The Collins Corpus is an analytical database of English with over 4.5 billion words. It contains written material from websites, newspapers, magazines and books published around the world, and spoken material from radio, TV and everyday conversations. New data is fed into the Corpus every month, to help the Collins dictionary editors identify new words and meanings from the moment they are first used.
What does the Corpus tell us?
All COBUILD dictionaries are based on the information we find in the Collins Corpus. The full Corpus contains 4.5 billion words. The Bank of English™ is a subset of 650 million words from a carefully chosen selection of sources, to give a balanced and accurate reflection of English as it is used today. Our lexicographers use the Bank of English™ every day, and they use the full Collins Corpus to check more widely for extra information.

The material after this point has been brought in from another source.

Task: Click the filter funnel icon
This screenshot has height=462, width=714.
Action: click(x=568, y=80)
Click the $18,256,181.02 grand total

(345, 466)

Because the Collins Corpus is so large, we can look at lots of examples of how people really use the words. The data tells us how words are used, what they mean, which words are used together, and how often words are used. This information on frequency helps us decide which words to include in the COBUILD dictionaries.
Did you know?
All of the examples in COBUILD dictionaries are examples of real English, taken from the Corpus. The Collins Corpus lies at the heart our publishing for learners of English and you can be confident that COBUILD will show you what you need to know to be able to communicate easily and accurately in English.
How do dictionary editors use the Corpus?
When a dictionary editor wants to add a new word to COBUILD, they search the Corpus for every example of the word. The word appears on the computer screen in a long list of sentences and the editor can arrange the lines in different ways depending on what they want to look at.
For example, let’s look at the phrase 'in the cloud', and how its meaning has changed over time.
1990-1999: 100% of all examples of 'in the cloud' in the written Subcorpus relate either to meteorology or clouds of dust, smoke or alike. Below are some examples from the Corpus with their sources.
'Sometimes there was a break in the cloud and you could see for miles.' (Sunday Times)...
'Chondrules [...] probably started out as globs of molten rock in the cloud of dust and gas that gave birth to the Solar System.' (New Scientist)
2005-2009: More than 60% of the entries found in the Corpus now relate to computing.
'...his goal is to create a kind of Windows in the cloud.' (The Economist) 'Will information I store in the cloud be secure?' (Computing) 'Since the data is stored in the cloud, there 's no risk of data loss.' (Financial Mail, South Africa)
The compound 'cloud computing' didn’t even exist in the 1990-1999 Corpus, but there are more than 500 hits in the 2005-2009 Corpus.
'The attraction of cloud computing is evident for a small startup business lacking the finances to develop and maintain IT infrastructures in-house. (Computing) ...companies that consider cloud computing need to also understand the legal implications of losing access to such a service.' (Computing) '...with cloud computing, it is much harder to know where information is and who is controlling it.' (Computing) '...cloud computing lets companies have someone else run their software remotely for a monthly or annual fee, with users accessing the programs over live Internet connections.' (Denver Post)
This shows that the word 'cloud' was mainly used in its meteorological sense before 2005. In recent years, 'cloud', in the sense of web-based storage for files, has become frequent along with new collocations ('cloud computing') and new phrases ('in the cloud').